О всех этих вещах в последний период своей жизни чрезвычайно серьезно думал Станиславский, работы которого мы, кинематографисты, в силу общей своей неграмотности знаем крайне плохо. Он еще только нащупывал подходы к практическому решению этой проблемы, но всю важность ее понимал прекрасно. Вот его знаменитое высказывание: “Что — сознательно, как — бессознательно. Вот самый лучший прием для охранения творческого бессознания и помощи ему; не думая о как, а лишь направляя все внимание на что, мы отвлекаем наше сознание от той области роли, которая требует участия бессознательного в творчестве”. К сожалению, Станиславский не успел в достаточной мере развить в этом направлении свою теорию.
Высвобождение подсознательного — в актере, в самом себе — и есть самое сложное в процессе работы режиссера над картиной. Скажем, я знаю, что Бертоллучи, когда у него не получается фильм, обращается к своему психоаналитику.
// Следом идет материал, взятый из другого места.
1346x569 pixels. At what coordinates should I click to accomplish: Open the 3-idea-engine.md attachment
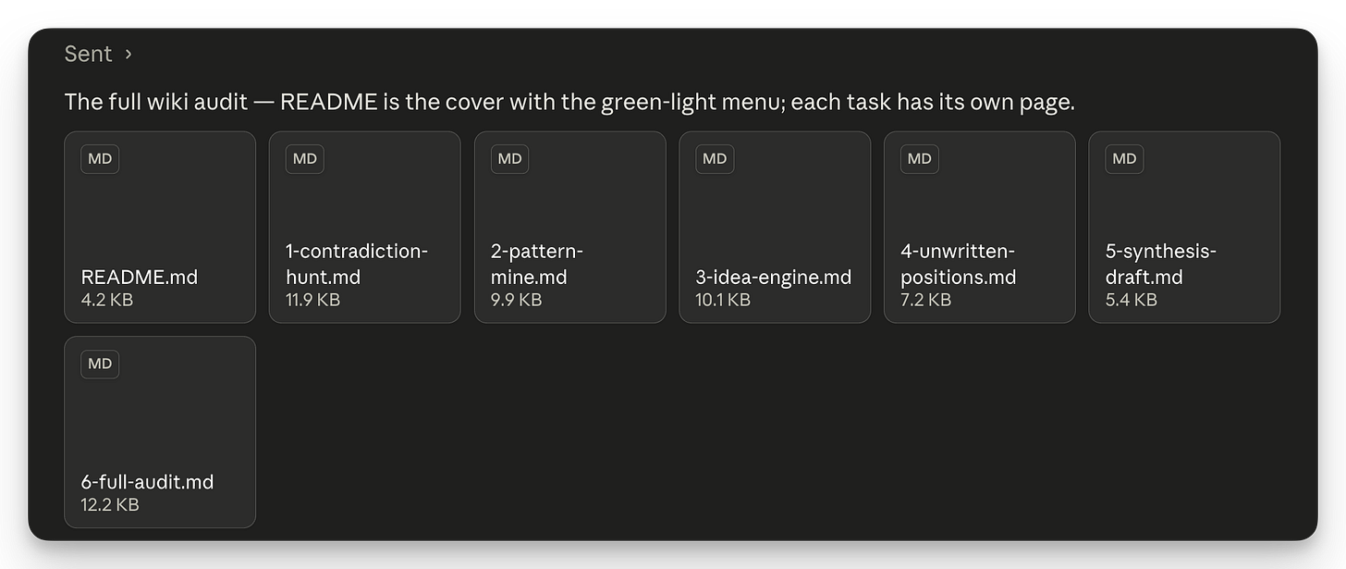(775, 227)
Во время съемок “Последнего танго в Париже” он летал к нему из Парижа в Рим каждый раз, когда чувствовал, что какие-то внутренние комплексы стопорят фантазию, что “не поется”.
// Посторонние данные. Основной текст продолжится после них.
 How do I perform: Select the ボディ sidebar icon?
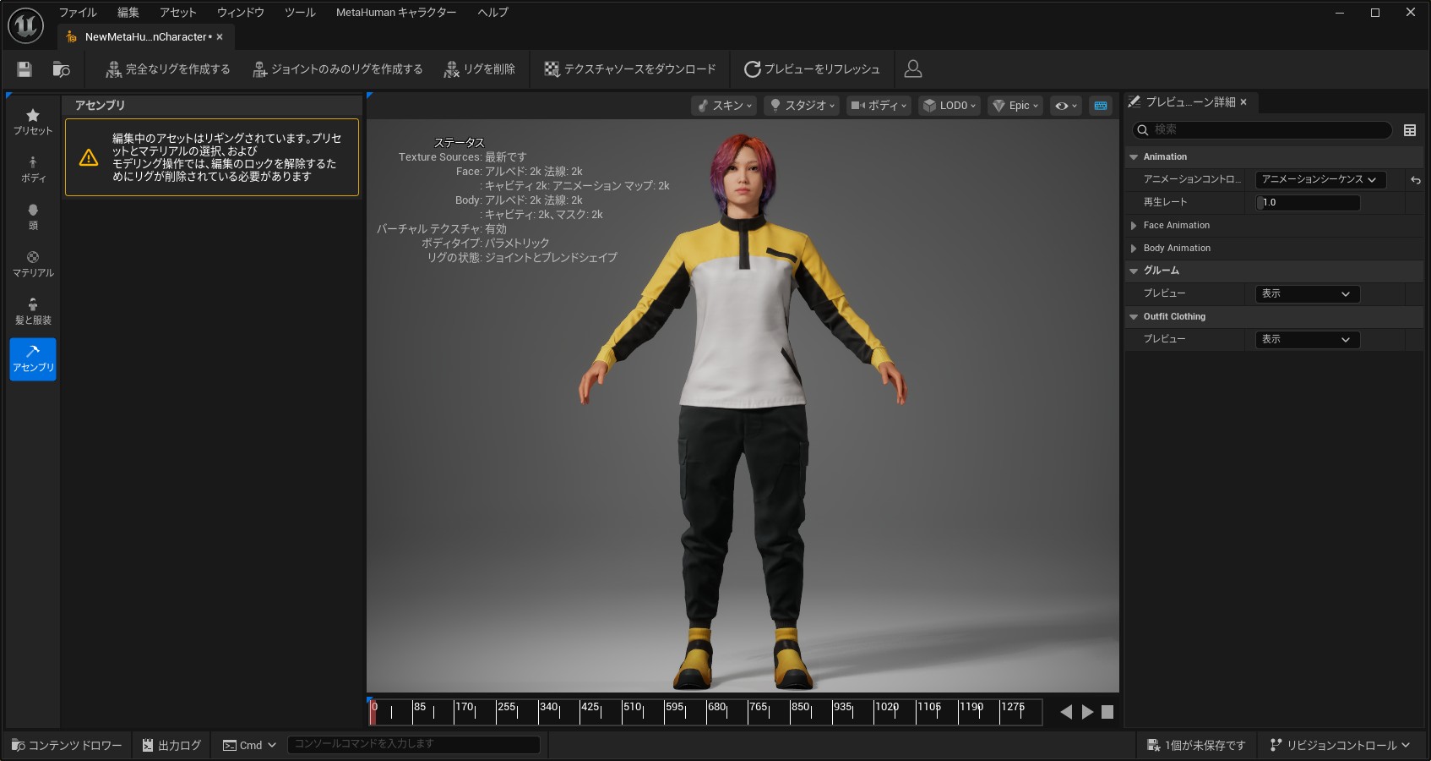click(33, 169)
Что касается лично моей практики, то обычно вся первая треть снятого для картины материала полна шлака, рудиментов случайного. Много потом приходится переснимать наново. Мир картины еще не стал моим миром. Он только вызревает. Но в какой-то момент ты внезапно чувствуешь, что этот “материал дикой лошади”, как точно определил его Айтматов, начинает поддаваться. Он уже не выбрасывает тебя каждый раз из седла. Он уже вошел в тебя, стал частью подсознания. Фильм, так сказать, “пошел”.